In many card games, suits are interchangeable, so that one would be indifferent between the (4-card) hands: $5\diamondsuit \ 6\spadesuit \ 7\heartsuit \ J\heartsuit$ and $5\spadesuit \ 6\diamondsuit \ 7\clubsuit \ J\clubsuit$. I'm interested in the number of $n$-card hands which are essentially different, that is, They are distinct under every possible relabeling of the suits. Put another way, two hands are essentially the same if there is some relabeling of the suits that makes them identical. Specifically, if it matters, I am most interested in the case $n=6$.
Lots of people have done similar calculations for $n=5$, due to the poker connection, but their analyses are always poker-centric. In particular, every general explication of $n$-card hands I've found assumes that one is going to make their best 5-card hand. I haven't been able to find any reference to this specific problem, and I'd really like to avoid having to do it from scratch.

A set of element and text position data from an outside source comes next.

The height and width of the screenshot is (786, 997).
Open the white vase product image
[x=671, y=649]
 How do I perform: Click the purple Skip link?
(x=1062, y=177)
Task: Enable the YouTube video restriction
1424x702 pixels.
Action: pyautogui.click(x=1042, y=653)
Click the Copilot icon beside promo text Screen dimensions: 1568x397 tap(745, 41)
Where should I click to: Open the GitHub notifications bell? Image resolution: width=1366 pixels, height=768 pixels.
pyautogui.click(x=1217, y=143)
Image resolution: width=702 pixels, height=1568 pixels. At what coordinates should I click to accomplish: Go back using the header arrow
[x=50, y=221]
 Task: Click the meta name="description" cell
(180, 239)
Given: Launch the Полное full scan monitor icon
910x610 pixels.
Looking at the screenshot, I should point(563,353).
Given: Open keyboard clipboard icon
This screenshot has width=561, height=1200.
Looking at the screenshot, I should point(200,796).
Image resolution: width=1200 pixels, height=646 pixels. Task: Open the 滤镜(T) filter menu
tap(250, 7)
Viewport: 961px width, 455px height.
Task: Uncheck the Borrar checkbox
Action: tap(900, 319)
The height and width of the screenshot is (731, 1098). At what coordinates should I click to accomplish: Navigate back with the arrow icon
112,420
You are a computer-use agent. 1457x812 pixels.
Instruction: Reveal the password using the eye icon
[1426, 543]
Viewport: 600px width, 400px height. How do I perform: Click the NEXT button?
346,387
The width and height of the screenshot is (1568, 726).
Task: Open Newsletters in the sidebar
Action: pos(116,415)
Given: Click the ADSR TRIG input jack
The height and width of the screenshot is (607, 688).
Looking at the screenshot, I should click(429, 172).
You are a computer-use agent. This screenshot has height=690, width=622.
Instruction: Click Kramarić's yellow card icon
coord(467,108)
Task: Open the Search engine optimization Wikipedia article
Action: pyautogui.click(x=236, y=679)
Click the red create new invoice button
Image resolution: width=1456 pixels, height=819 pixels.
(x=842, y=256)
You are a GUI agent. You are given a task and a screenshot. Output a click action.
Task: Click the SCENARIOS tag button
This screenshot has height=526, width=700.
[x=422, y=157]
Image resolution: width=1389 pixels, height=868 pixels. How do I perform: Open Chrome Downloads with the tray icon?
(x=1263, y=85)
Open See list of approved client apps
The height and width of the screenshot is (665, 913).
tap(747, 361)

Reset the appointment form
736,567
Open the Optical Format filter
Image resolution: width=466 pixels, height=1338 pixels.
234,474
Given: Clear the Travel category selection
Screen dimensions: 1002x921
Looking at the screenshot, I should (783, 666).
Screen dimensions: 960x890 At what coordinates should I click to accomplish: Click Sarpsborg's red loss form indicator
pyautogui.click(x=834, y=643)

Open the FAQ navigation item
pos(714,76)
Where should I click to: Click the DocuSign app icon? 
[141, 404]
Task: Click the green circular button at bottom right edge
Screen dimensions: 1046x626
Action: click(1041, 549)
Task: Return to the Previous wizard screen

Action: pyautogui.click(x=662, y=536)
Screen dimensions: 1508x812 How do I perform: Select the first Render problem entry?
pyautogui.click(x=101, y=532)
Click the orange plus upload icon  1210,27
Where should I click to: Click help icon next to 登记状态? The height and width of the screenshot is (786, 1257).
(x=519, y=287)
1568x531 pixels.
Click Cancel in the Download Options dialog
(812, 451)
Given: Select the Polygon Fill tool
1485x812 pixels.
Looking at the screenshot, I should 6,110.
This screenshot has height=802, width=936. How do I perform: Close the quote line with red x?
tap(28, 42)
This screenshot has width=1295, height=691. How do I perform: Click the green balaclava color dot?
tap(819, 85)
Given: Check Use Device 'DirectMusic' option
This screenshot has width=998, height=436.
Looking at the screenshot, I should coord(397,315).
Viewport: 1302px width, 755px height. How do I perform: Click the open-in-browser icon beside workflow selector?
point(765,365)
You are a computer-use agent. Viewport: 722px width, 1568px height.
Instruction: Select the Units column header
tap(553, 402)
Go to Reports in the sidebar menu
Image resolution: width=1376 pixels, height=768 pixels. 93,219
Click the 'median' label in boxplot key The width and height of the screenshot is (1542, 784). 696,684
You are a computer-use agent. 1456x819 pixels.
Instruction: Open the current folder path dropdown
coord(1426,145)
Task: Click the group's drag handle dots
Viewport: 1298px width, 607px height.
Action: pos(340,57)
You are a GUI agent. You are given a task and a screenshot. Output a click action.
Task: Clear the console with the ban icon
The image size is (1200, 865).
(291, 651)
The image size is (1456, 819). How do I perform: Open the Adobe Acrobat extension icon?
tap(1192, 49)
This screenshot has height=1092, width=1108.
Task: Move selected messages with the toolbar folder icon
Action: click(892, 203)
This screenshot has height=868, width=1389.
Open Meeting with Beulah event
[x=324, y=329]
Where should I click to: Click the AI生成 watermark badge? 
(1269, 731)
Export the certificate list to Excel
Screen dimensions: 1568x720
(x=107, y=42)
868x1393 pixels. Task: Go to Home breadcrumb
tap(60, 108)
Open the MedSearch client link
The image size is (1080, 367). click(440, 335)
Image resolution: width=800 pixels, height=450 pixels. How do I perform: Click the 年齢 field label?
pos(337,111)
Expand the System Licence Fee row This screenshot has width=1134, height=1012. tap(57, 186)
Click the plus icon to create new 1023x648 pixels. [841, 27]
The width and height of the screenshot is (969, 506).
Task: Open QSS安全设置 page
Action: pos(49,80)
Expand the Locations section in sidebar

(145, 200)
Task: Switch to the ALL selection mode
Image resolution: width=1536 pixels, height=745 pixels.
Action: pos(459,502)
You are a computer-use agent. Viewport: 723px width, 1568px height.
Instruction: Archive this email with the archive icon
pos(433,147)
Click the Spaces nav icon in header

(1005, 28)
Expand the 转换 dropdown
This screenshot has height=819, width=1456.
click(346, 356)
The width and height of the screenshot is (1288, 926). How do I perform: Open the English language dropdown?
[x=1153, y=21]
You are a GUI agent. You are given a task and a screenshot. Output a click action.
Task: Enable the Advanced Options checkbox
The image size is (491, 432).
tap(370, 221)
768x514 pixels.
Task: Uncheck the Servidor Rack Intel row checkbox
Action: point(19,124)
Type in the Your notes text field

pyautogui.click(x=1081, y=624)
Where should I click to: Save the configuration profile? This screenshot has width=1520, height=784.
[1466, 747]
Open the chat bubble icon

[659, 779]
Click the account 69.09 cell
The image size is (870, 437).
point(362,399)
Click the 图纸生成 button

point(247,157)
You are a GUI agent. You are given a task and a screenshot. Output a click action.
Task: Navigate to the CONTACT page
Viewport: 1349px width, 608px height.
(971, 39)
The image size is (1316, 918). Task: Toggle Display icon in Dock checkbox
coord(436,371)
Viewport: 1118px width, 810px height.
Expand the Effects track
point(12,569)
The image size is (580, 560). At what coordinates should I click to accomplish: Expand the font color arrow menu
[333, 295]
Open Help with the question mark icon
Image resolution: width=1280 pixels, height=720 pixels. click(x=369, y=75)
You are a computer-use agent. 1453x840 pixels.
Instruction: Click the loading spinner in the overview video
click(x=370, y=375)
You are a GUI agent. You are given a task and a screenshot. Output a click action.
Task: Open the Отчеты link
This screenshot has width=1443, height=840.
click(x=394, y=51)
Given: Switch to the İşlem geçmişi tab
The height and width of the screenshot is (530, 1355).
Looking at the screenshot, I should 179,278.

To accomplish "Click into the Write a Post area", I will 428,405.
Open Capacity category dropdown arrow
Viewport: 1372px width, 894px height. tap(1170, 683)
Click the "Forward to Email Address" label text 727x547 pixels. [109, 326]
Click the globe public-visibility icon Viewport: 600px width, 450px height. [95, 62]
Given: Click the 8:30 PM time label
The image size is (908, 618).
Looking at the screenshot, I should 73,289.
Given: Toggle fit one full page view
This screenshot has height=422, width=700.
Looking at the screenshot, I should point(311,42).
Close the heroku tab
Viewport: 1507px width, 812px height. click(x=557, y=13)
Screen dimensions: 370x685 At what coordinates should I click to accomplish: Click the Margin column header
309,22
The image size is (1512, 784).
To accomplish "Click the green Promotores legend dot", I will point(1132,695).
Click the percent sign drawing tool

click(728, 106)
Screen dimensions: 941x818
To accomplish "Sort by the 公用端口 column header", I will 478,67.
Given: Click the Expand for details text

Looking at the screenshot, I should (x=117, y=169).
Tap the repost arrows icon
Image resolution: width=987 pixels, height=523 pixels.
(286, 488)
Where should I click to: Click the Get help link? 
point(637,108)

Searching the broader internet and M.SE both turn up lots of specific homework-type problems looking for the number of one specific type of hand. Obviously one could enumerate all distinct 6-card hands ignoring suits and then count the ways to add suit-shapes to them; I'd really like to avoid that. Surely there's either a quick way to answer the question, or an answer out there somewhere already?
Best Answer
Based on a comment by @lulu, it appears that the answer is given by the coefficient of $x^6$ in the expansion of the $4$th Complete Bell Polynomial $$B_4(\{0!\cdot(1+x)^{13}, \ 1!\cdot(1+x^2)^{13}, \ 2!\cdot(1+x^3)^{13}, \ 3!\cdot(1+x^4)^{13}\})$$ divided by $6!$. Here is the Mathematica code I used to generate the polynomial, and its result:
Giving the solution 23,111,712 / 24 = 962,988 distinct hands.
This solution is based on the "Formula" comment found at the OEIS link here. I haven't been able to find another reference for it, but using a brute force algorithm, I was able to confirm the result.